1.1.Uit de uitspraak van 25 augustus 2025 volgt dat de maatregel van bewaring tot het moment van het sluiten van het onderzoek dat aan die uitspraak ten grondslag ligt, rechtmatig was. Daarom beoordeelt de rechtbank nu alleen of de maatregel van bewaring sinds het moment van het sluiten van dat onderzoek (op 21 augustus 2025) rechtmatig is.
Voortvarend handelen en zicht op uitzetting
2. Eiser voert aan dat de minister onvoldoende voortvarend werkt aan zijn uitzetting en dat het zicht op uitzetting ontbreekt. Er bestaat namelijk geen zicht op uitzetting van ongedocumenteerde Algerijnen naar Algerije binnen redelijke termijn.
3. De rechtbank overweegt als volgt. Uit de voortgangsrapportage blijkt dat de minister laatstelijk op 15 augustus 2025 heeft gerappelleerd. Ook blijkt uit de voortgangsrapportage dat op 19 augustus 2025 een vertrekgesprek heeft plaatsgevonden met eiser. Daarnaast was eiser op 24 juli 2025 ingepland voor een presentatie bij de diplomatieke vertegenwoordiger van Algerije. Uit de voortgangsrapportage volgt ook dat eiser niet is verschenen bij deze presentatie en dat hij op diezelfde dag schriftelijk is gepresenteerd en dat zijn aanvraag om een laissez-passer (lp) in onderzoek blijft. Gelet hierop werkt de minister nog steeds voldoende voortvarend aan de uitzetting van eiser.

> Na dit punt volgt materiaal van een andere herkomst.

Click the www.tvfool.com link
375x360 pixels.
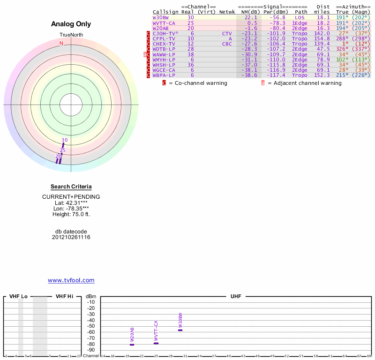[x=71, y=280]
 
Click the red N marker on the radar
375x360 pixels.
[x=61, y=43]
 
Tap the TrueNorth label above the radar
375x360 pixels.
[x=71, y=35]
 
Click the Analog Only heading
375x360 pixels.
[x=71, y=24]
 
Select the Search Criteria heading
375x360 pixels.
[x=71, y=187]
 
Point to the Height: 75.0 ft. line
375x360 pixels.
[x=71, y=214]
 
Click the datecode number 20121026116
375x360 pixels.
[x=71, y=237]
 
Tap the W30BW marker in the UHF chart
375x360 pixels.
[x=180, y=330]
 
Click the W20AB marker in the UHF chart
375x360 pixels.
[x=132, y=345]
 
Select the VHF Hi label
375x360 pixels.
[x=64, y=297]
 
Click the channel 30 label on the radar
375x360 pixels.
[x=65, y=140]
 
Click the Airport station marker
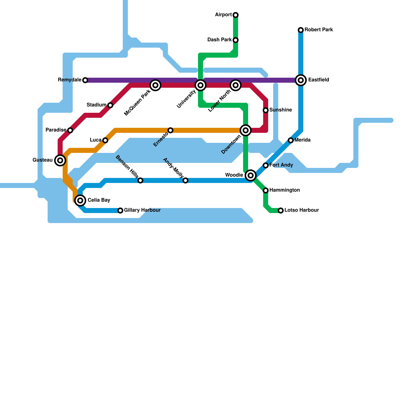236,15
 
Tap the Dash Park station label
220,40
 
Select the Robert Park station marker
301,30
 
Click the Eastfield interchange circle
301,80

4. Verder is niet gebleken van aanknopingspunten voor het oordeel dat zicht op uitzetting binnen een redelijke termijn ontbreekt. Hierbij wordt verwezen naar de uitspraken van de Afdeling bestuursrechtspraak van de Raad van State van 6 mei 2024en 15 juli 2024waarin zicht op uitzetting naar Algerije in het algemeen wordt aangenomen. Eiser heeft niet aannemelijk gemaakt dat het zicht op uitzetting in zijn geval ontbreekt. Het enkele gegeven dat de Algerijnse autoriteiten nog niet hebben gereageerd op de rappels van de minister is onvoldoende om te kunnen concluderen dat de Algerijnse autoriteiten zullen weigeren aan eiser een lp te verstrekken. De beroepsgrond slaagt niet.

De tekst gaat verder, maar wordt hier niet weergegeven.